Sun. Jul 14th, 2024

Barber Institute could help more autistic adults with the proposed budget

By Vaseline May31,2024


The Barber National Institute employs approximately 150 people as direct support professionals, trained staff who spend their days in the community or in homes with the center’s adult clients.

There are so many people age 21 and older in the Erie area with autism or intellectual disabilities that the demand for services far exceeds the supply of these professionals, said Maureen Barber-Casey, the institute’s executive vice president.

“We could use at least 50 more,” Barber-Casey said. “If we had the funding to increase wages (which currently start at about $15 an hour), we could recruit more workers.”

Aid could be coming soon as part of Pennsylvania’s 2024-2025 state budget. The proposed budget calls for an investment of $483 million in state and federal funds in home- and community-based service providers like the institute.

These providers could then hire more direct support professionals to help eliminate long waitlists for services across the state.

To draw attention to the proposed budget and encourage state lawmakers to pass it, Pennsylvania Department of Human Services Secretary Dr. Valerie Arkoosh visited the institute Thursday.

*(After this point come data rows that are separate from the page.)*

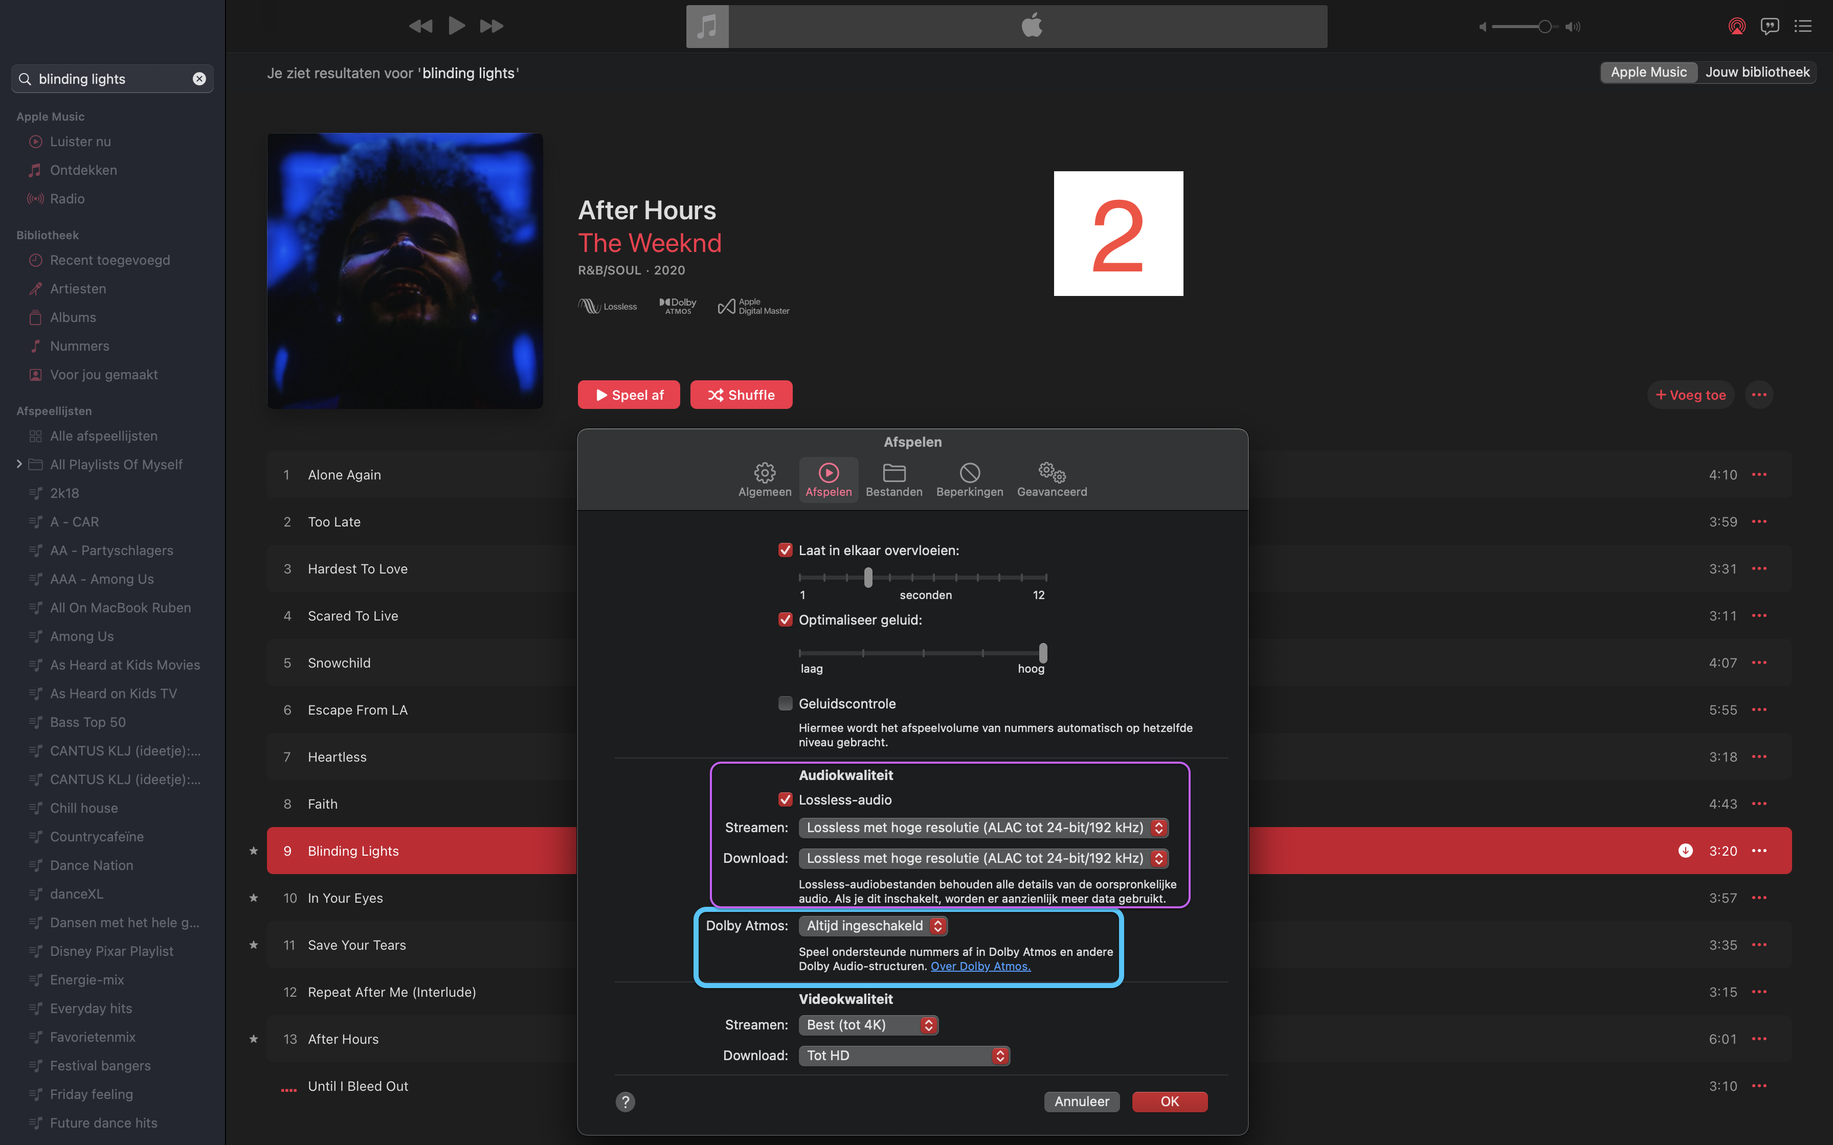Click the OK button in dialog
This screenshot has width=1833, height=1145.
(x=1169, y=1102)
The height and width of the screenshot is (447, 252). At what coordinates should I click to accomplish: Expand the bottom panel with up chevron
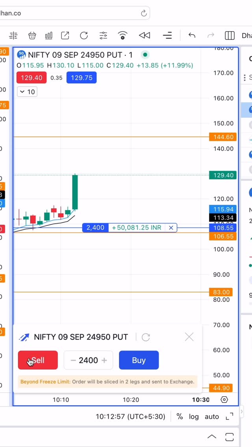tap(212, 436)
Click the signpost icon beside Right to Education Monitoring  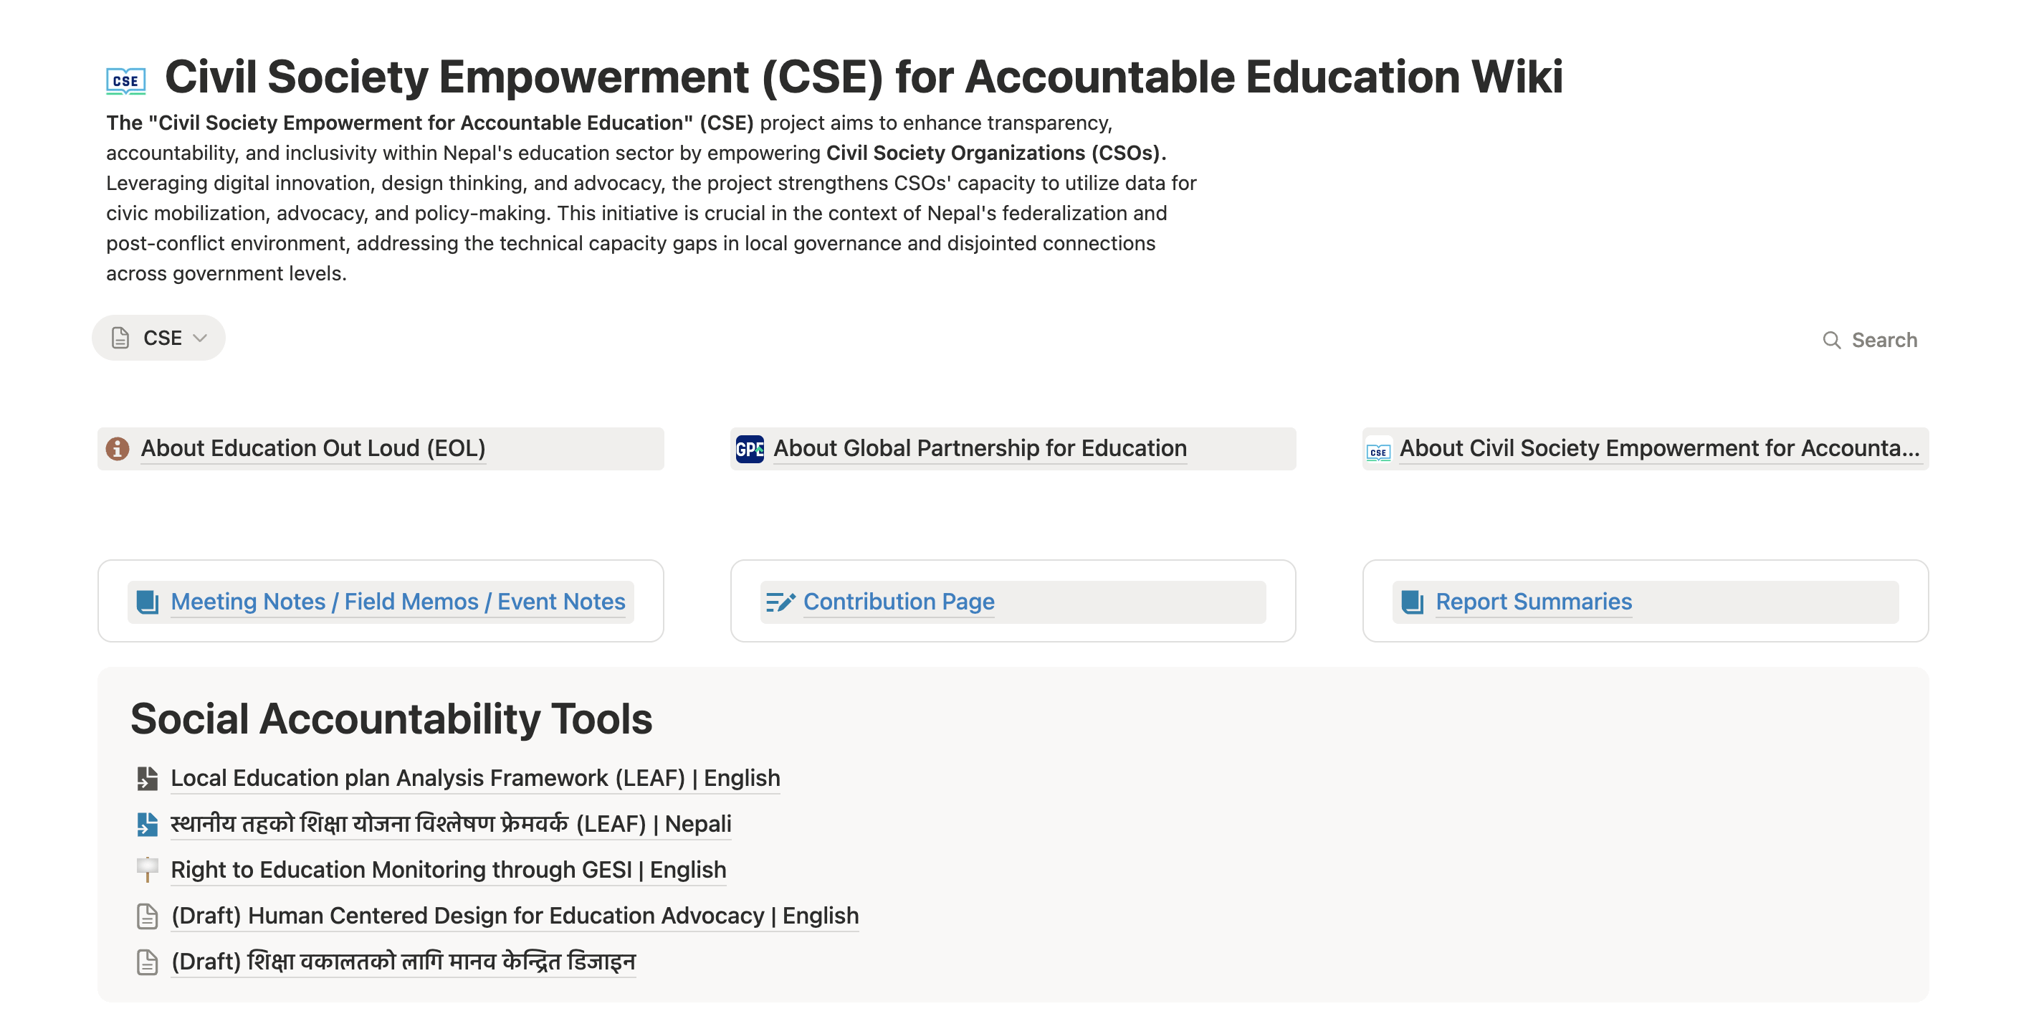click(x=147, y=869)
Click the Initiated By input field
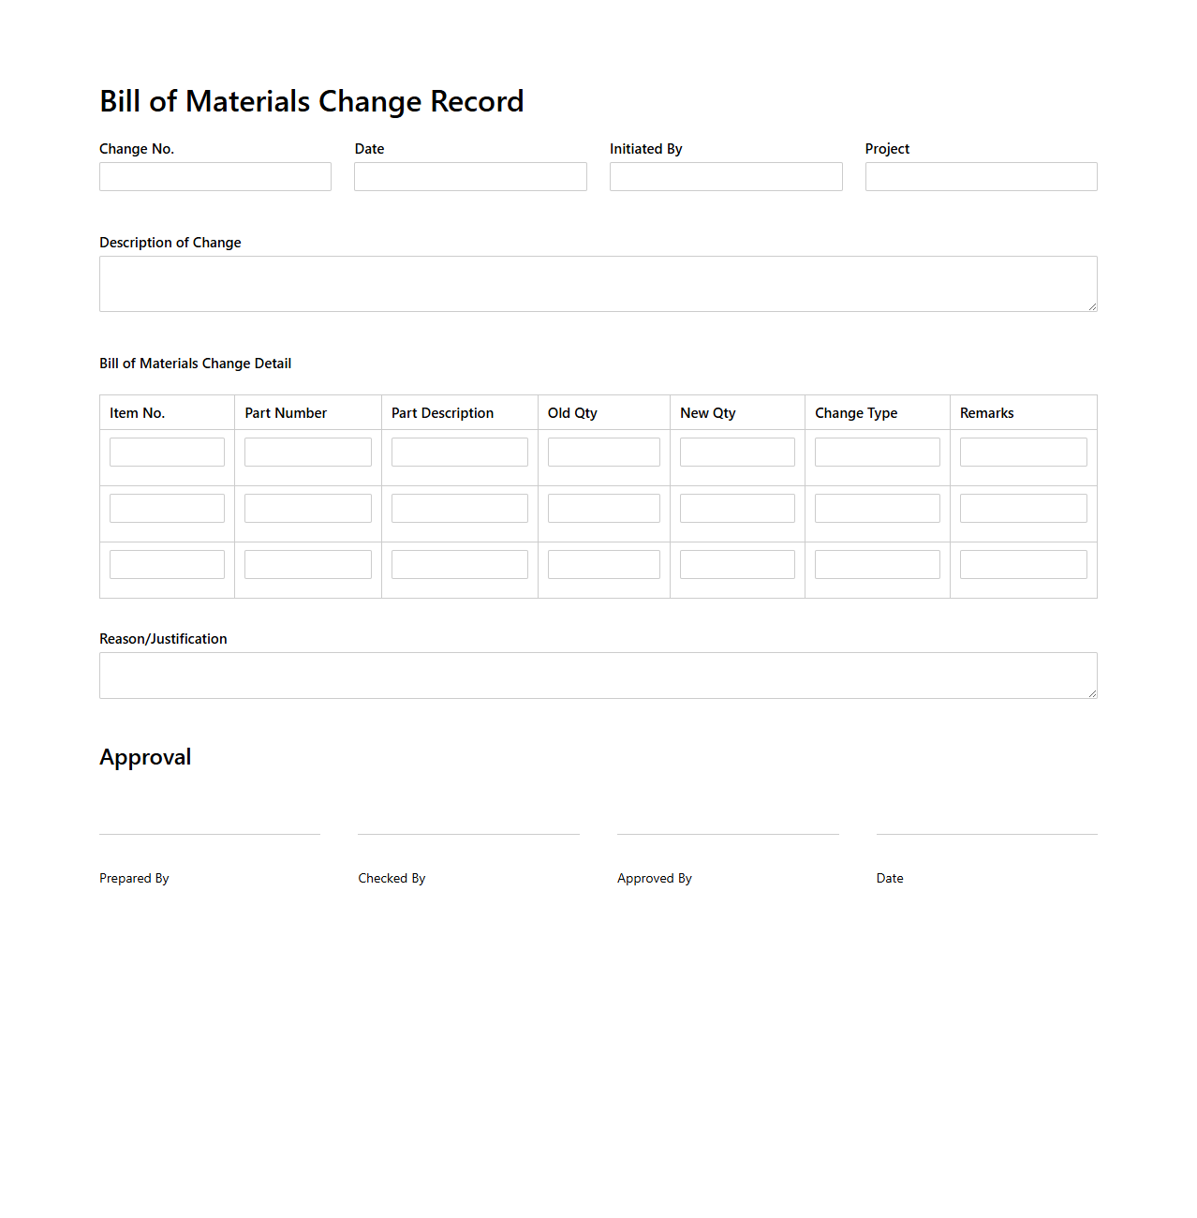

“We need to end the emergency waiting list for adults,” Arkoosh said, referring to a waiting list of families in urgent need of help for an adult with an intellectual disability. “Gov. Josh Shapiro’s 2024-2025 budget will provide the money to make this happen.”

The demand is especially acute for adult clients because young people get help through public schools, Barber-Carey said.

In addition, adult clients usually have older parents who sometimes struggle to provide their child with the support they did in previous years.

The proposed budget also calls for an investment of $78 million in federal and state funds so that an additional 1,500 Pennsylvanians can receive services.

The proposed budget must still be approved by the House and Senate

Shapiro’s proposed budget must still be approved by the state House and Senate. Four Erie-area state legislators visited the institute with Arkoosh and all spoke in favor of the funding, including two Republicans.

“This is actually something that the governor and I agree on,” said Sen. Dan Laughlin of Millcreek Township, R-49th Dist.

“It’s about priorities,” said state Rep. Jake Banta of LeBoeuf Township, R-4th Dist. “This is a no-brainer.”